"Smart toilets" that monitor poop, pee and your "analprint"

(gets up from toilet, computerized toilet voice speaks)

“Your analprint has changed in the last 24 hours. . . what were you doing last night anyway?”

5 Likes

Researchers are already getting drug use, disease, and other useful statistics by testing and monitoring community sewage systems, already a controversial act raising concern from those who don’t want their community profiled as a drug-using community.

The good news is that there is absolutely no way this data would not be considered HIPAA-Act protected. If it can uniquely identify a person and anything about them that could be considered medical information, including the act of excretion itself I would hope, then before a single unit can be sold it will have to pass inspections and certifications from multiple government agencies, go through an approval process, have a roubust and well-documented customer and government notification plant in case of a data breech, and so on. As I found out when working with a medical device manufacturer, once approved you are not allowed to change any hardware or software without a full re-certification.

In short, these aren’t just going to show up in your employer’s restroom so they can figure out if you’re hurting the insurance rates or doing drugs, but might end up in hospitals, doctor’s offices, and clinics as a quicker way of doing sample analysis. Having one in your house would be like having any other major medical device – the same HIPAA and other medical device rules apply, even the security ones, so either you’ll end up doing 2-factor authentication every time you need to pee, or it won’t be calling back home to snitch every time time you flush.

1 Like

Now the new James Bond thriller “The Spy Who Probed Me”

1 Like

My understanding is that there are a lot of Internet of Medical Things devices, and digital therapeutics software tools, that are not nearly that heavily regulated, and it depends heavily on how they’re marketed and how the data is presented.

For one thing, the FDA has been pretty consistent that telling people their level of risk for different medical conditions, without the involvement of a doctor, is almost always forbidden, no matter how well- or poorly- supported the test is.
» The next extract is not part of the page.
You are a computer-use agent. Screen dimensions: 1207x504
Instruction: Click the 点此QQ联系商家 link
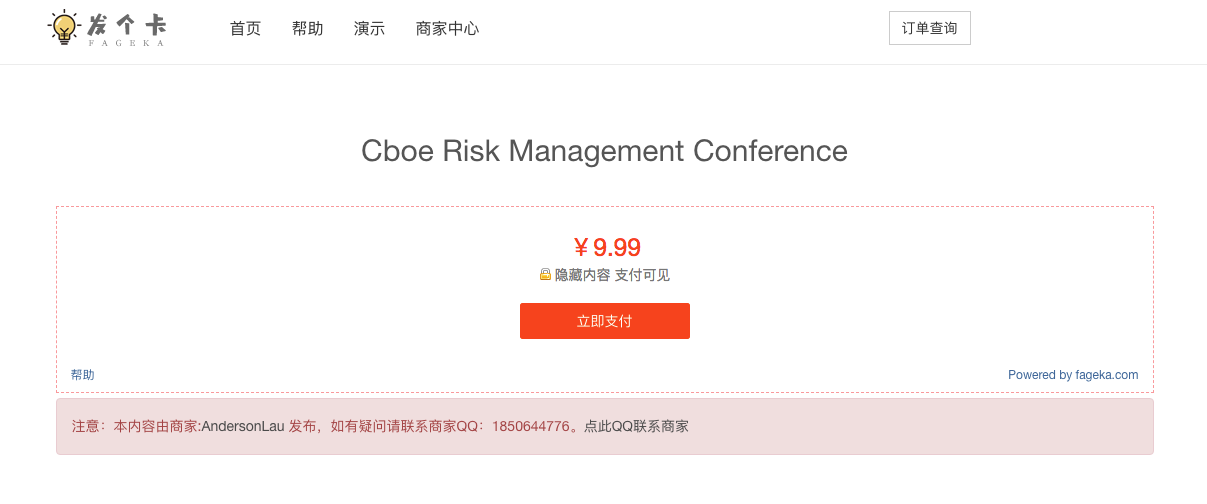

The FDA tends to assume people are complete idiots incapable of interpreting any information (which, I can see why, but still), and that therefore no one should be allowed to have it without paying vast sums of money to get the test approved, then further vast sums to get the test conducted and interpreted for each patient.

My take is that these devices will come to market, and will be used wherever and whenever anyone wants, but you, the user, will not be allowed access to the raw data, nor to actually-useful-quantified-estimates of your disease risk or current medical health state. Instead, you’ll get vague not-technically-medical-by-some-definition “scores” on different scales (but only if you install a matching smartphone app to track you further), and your data will be “anonymized” and sold to others but also used to market all kinds of crap directly to you. Also also, because companies will fall over themselves to make the data as non-medical as possible, it will be relatively easy for law enforcement and other organizations to access it.

2 Likes

Oh great, now you’re going to tell me there’s going to be friction when it comes to changing providers when it comes to capitalism invading the self. All in folate…I mean, folly.

Robust notification plan. [IIRC]

We’re gonna need more non-reversing valves.
And IDA Pro, maybe unicorn.
Ghidra seems a little much…that’s like having to do plunger jousting in there.
2 Texas Rangers 1 ceramic film crit. Maybe a PlungePublica comedy release.
Talk about use after free.

2 Likes

A leaking toilet is never a good thing. And now it comes with added complication of whether you need to call the plumber, or IT…

3 Likes

This topic was automatically closed after 5 days. New replies are no longer allowed.